▸ **TASK TO CARRY OUT**: Please copy each line of the listing that includes the string "computer".
____________
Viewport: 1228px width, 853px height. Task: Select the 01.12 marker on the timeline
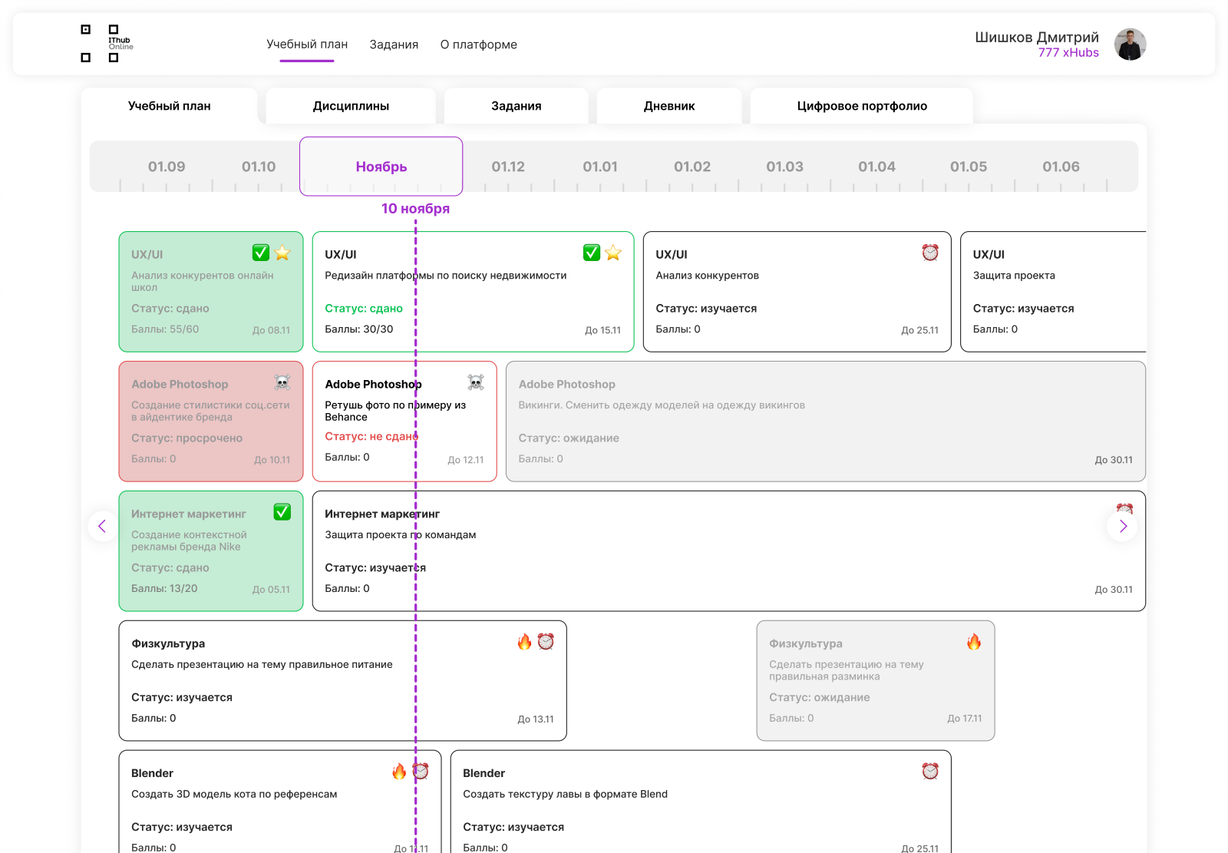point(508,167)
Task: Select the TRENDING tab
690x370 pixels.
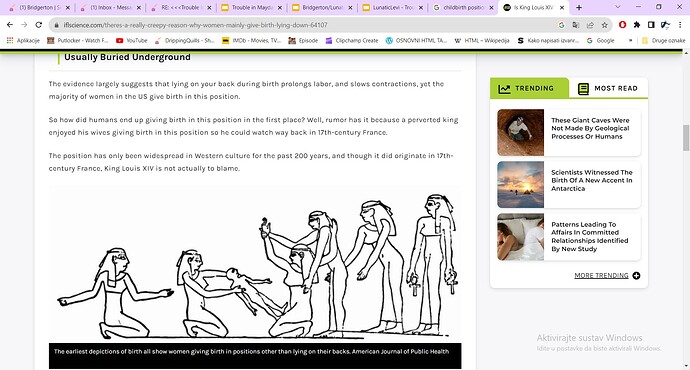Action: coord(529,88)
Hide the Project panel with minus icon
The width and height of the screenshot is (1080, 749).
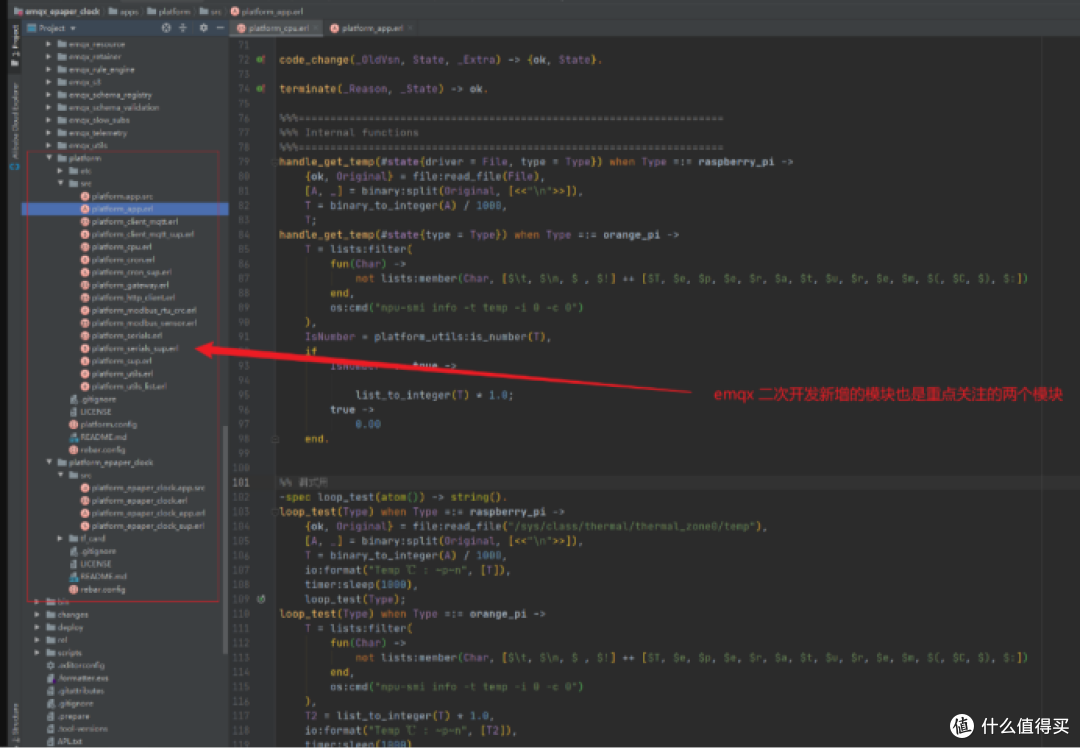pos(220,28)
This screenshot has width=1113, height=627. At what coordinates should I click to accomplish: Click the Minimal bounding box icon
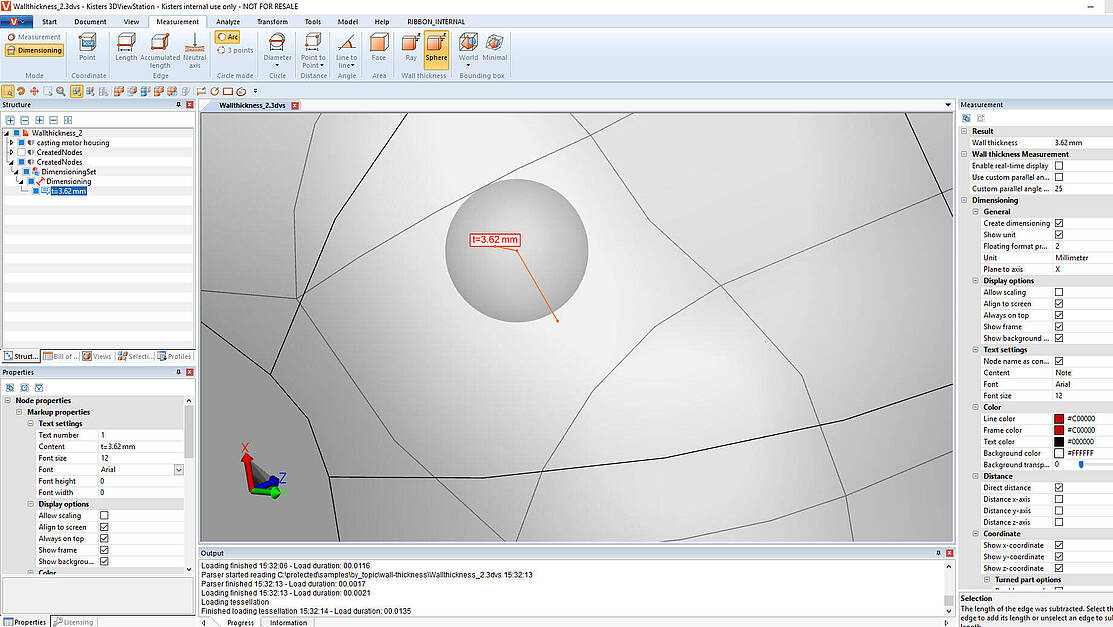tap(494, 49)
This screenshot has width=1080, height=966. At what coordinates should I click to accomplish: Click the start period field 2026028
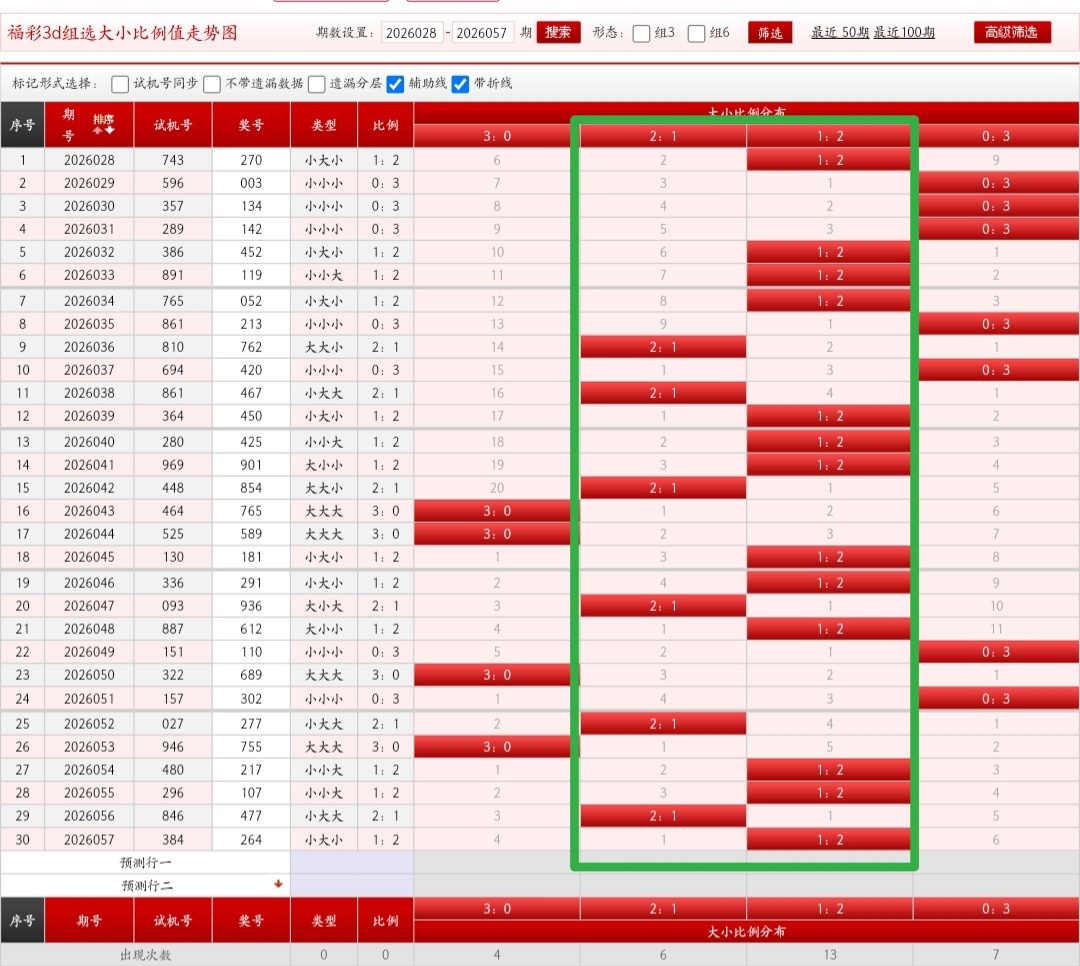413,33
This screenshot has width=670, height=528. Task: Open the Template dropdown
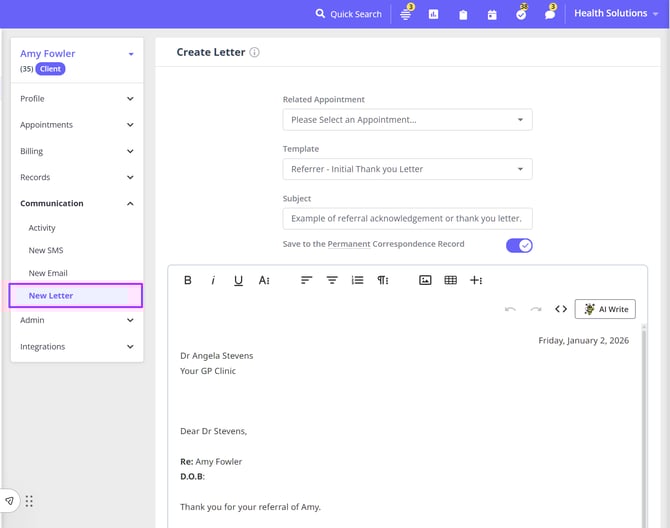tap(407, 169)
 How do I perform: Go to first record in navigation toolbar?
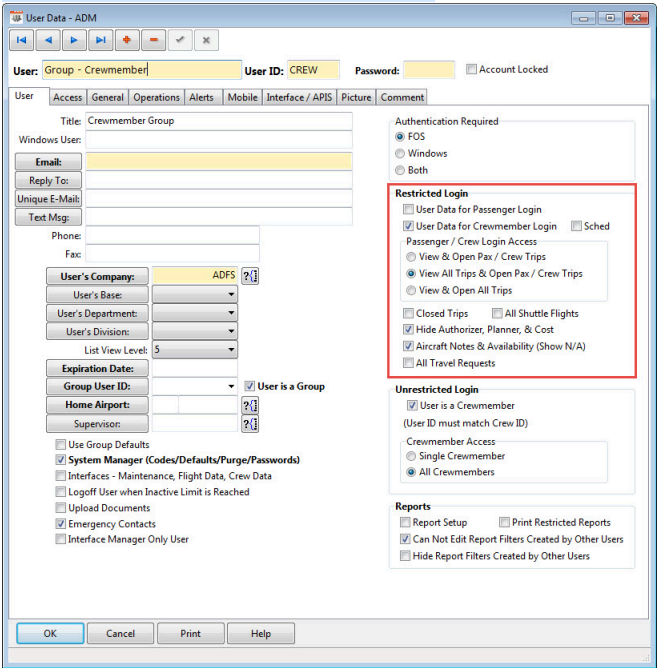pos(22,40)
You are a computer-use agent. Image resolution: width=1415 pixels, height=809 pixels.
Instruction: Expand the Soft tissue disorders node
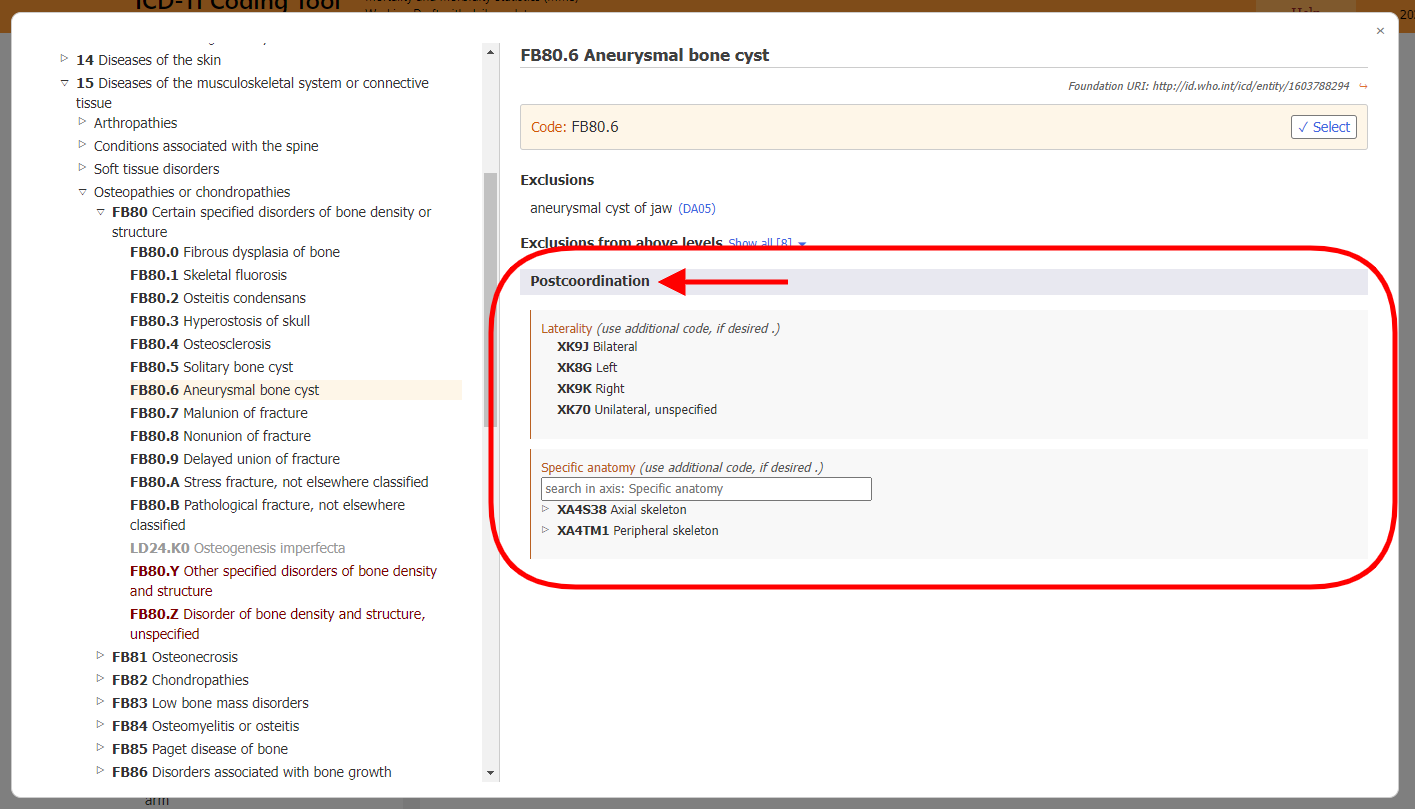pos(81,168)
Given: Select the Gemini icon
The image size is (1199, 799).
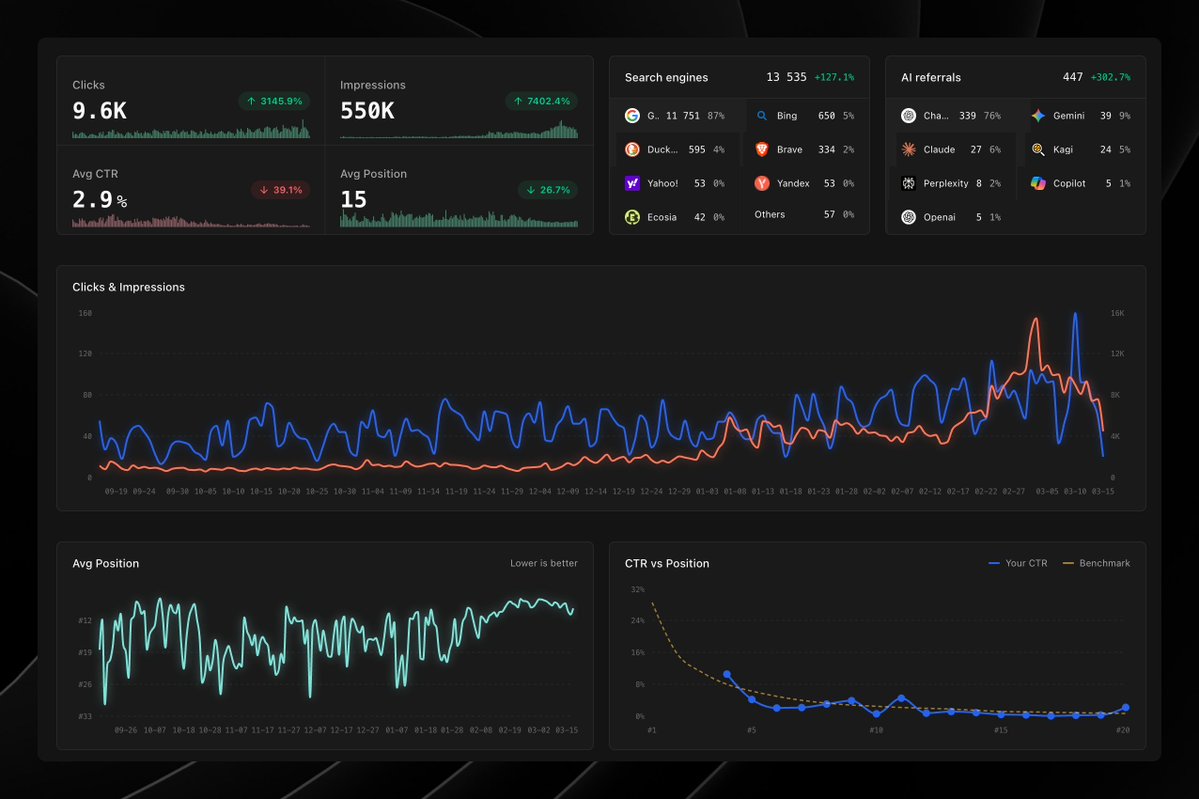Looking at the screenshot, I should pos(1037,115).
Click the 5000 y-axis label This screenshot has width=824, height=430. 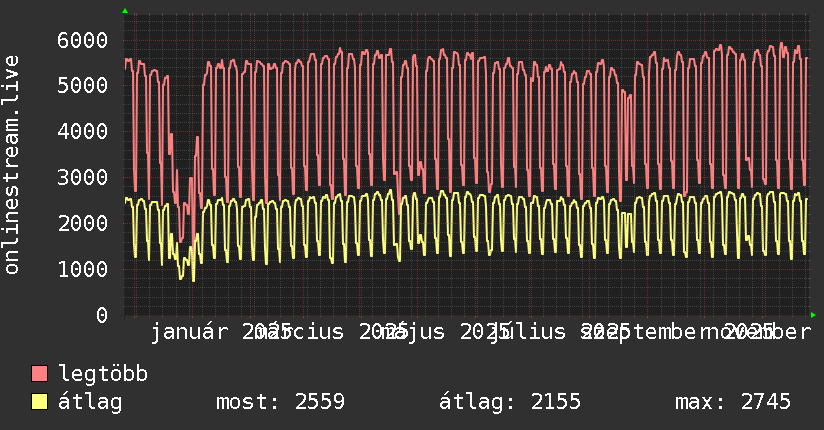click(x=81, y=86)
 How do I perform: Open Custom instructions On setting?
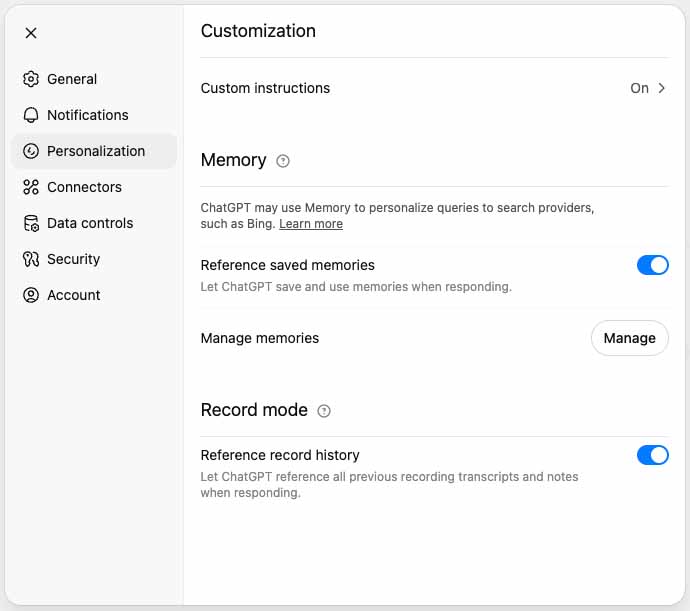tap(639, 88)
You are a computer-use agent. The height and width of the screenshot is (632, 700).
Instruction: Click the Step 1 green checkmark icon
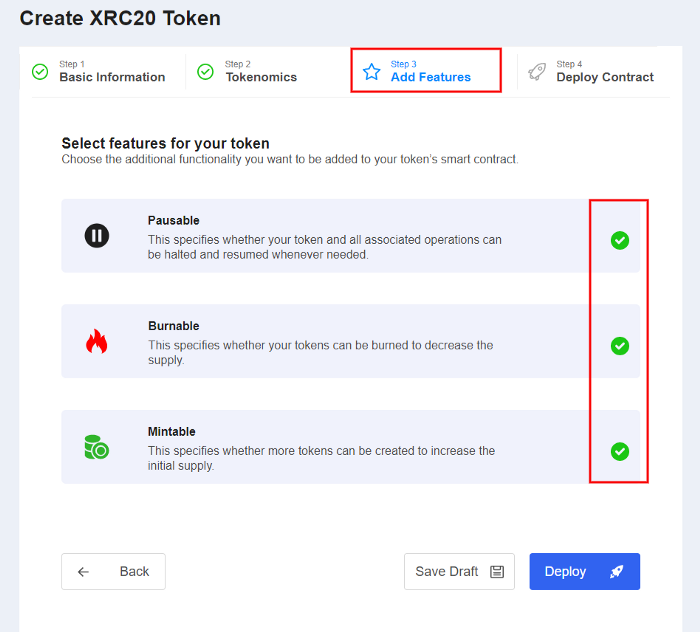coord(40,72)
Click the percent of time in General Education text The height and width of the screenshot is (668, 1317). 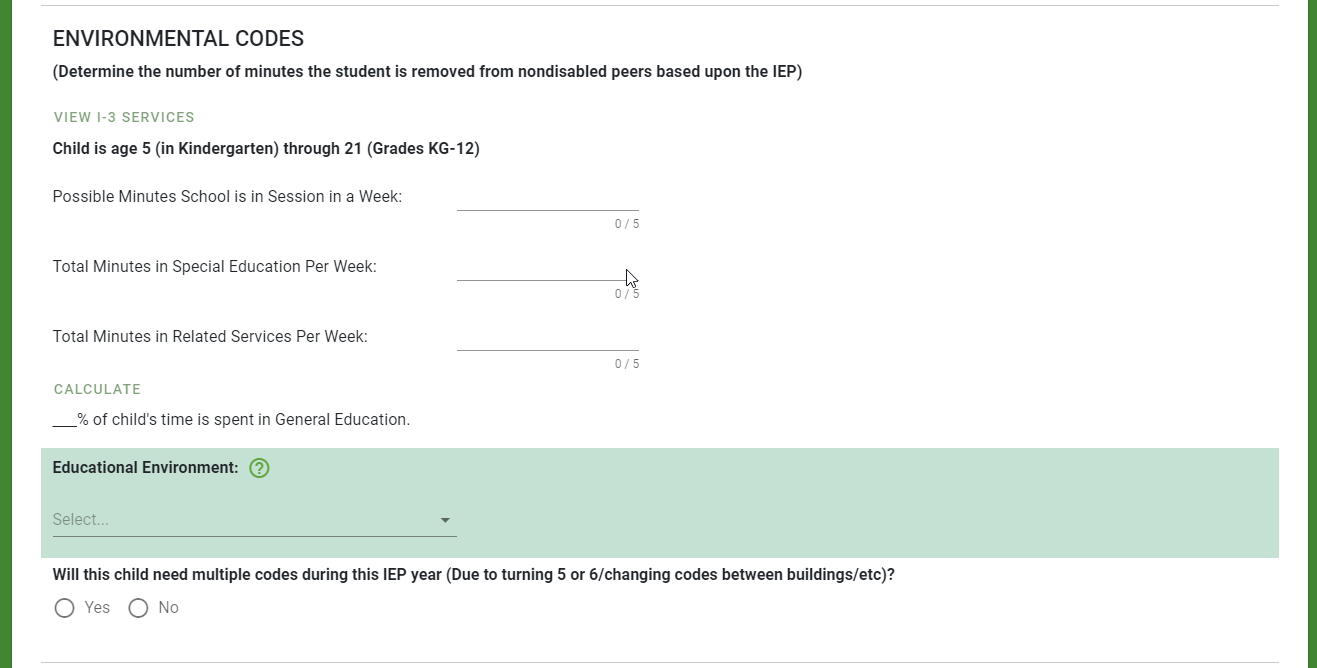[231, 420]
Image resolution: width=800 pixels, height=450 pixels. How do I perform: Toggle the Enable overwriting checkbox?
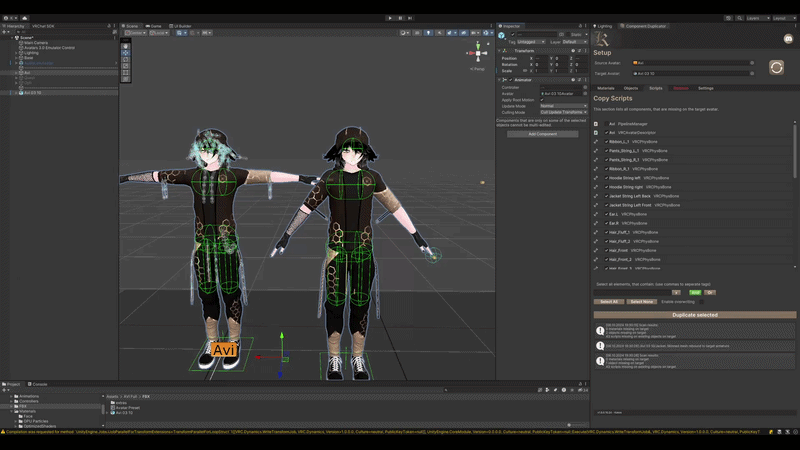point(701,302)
____________
▸ **EXERCISE ANSWER**:
You are a computer-use agent. Image resolution: width=1415 pixels, height=809 pixels.
You are a computer-use agent. The height and width of the screenshot is (632, 700).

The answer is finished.